And what are the usage options does anyone know? We are quite careful with our usage anyway, it's just when you NEED to have certain things on at the same time for a while that it's a ******.


----------



## Grasparossa (Feb 28, 2011)

Hi again,
Thanks for everyones help. It seems complicated!
I am renting and the landlady has said she could send an electrician to check things out. So I also won't be getting a new oven either!
The switch that trips is a single one on it's own. There are lots of others in a line together and they are fine. It seems to be a master switch that trips.
So it sounds like its my power level. I am with Endessa.
I didn't know that Spaniards mainly use the hob. Really, I don't use the oven often and it only happens when I use the oven. So if it is a complete pain and expensive to change it I could just get my pizza's delivered! 
I will ask my landlady to find 
And oven chips?

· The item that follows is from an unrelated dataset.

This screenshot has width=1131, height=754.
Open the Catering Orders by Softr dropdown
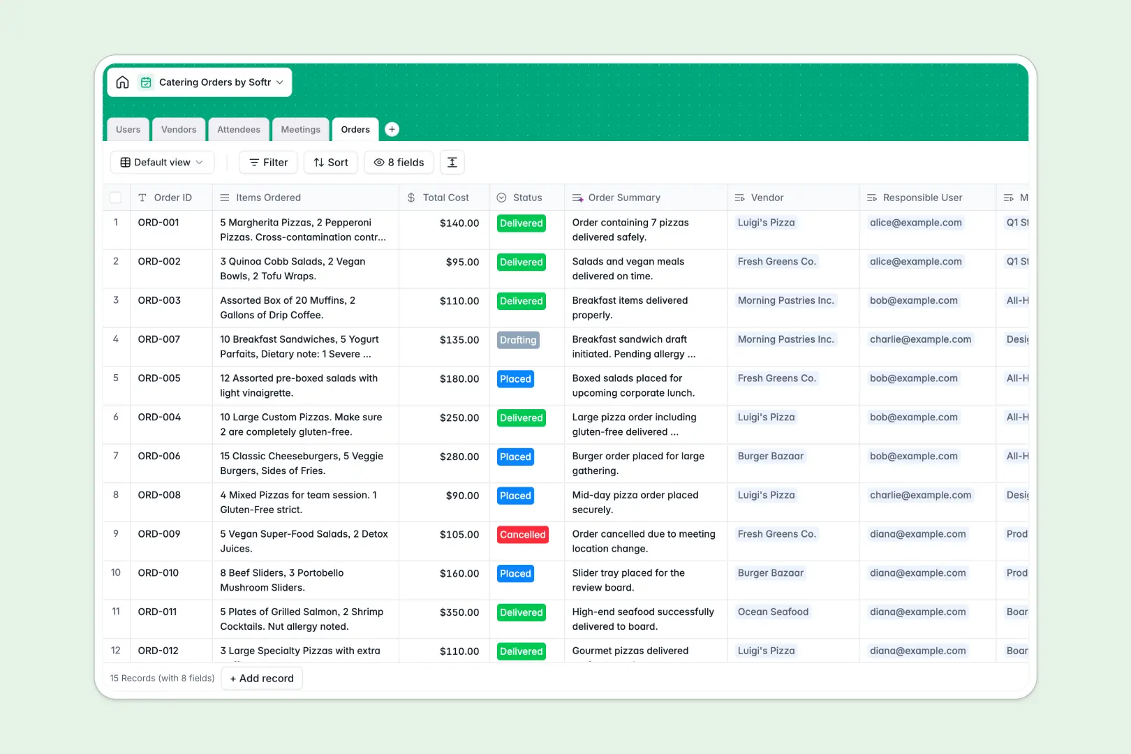[279, 82]
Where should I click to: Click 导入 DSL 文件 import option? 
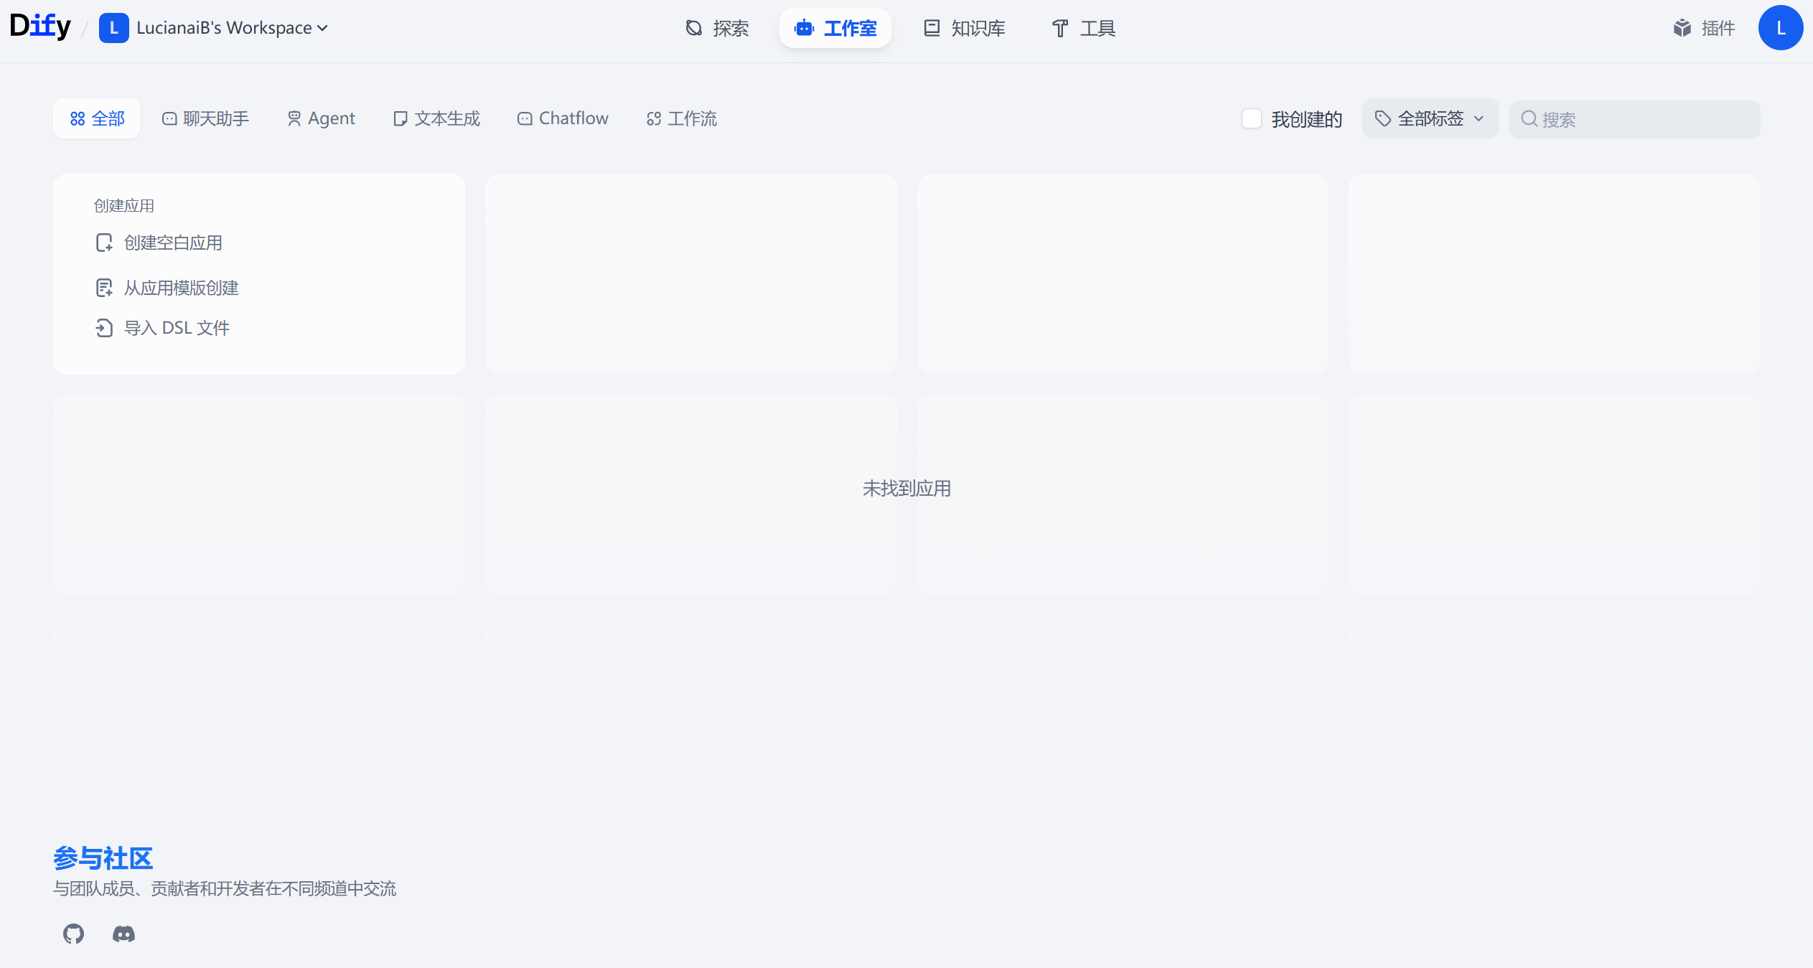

And fish? I will think about it!
Thanks again!!


----------



## Grasparossa (Feb 28, 2011)

So, someone said the standing charge is 9 euros something instead of 5 something AND the electricity itself is more expensive. So it will cost more to heat an oven for the same amount of electricity. And I guess you will only know how much more it will cost when you sign up!!!


----------



## mrypg9 (Apr 26, 2008)

Grasparossa said:


> Hi again,
> Thanks for everyones help. It seems complicated!
> I am renting and the landlady has said she could send an electrician to check things out. So I also won't be getting a new oven either!
> The switch that trips is a single one on it's own. There are lots of others in a line together and they are fine. It seems to be a master switch that trips.
> ...



It seems that your potencia is indeed too low.
I think the minimum it could cost your landlady is 60 euros for a new contract with increased potencia.
Alcalaina knows about this.


----------



## Alcalaina (Aug 6, 2010)

Grasparossa said:


> Hi again,
> Thanks for everyones help. It seems complicated!
> I am renting and the landlady has said she could send an electrician to check things out. So I also won't be getting a new oven either!
> The switch that trips is a single one on it's own. There are lots of others in a line together and they are fine. It seems to be a master switch that trips.
> ...


LOL, sometimes it's easier to change your way of eating than change your electricity contract! Your landlady might not want to change as the next tenant might want the lower tariff (pensioners get a very big discount if they are on the 3.3 tariff).


----------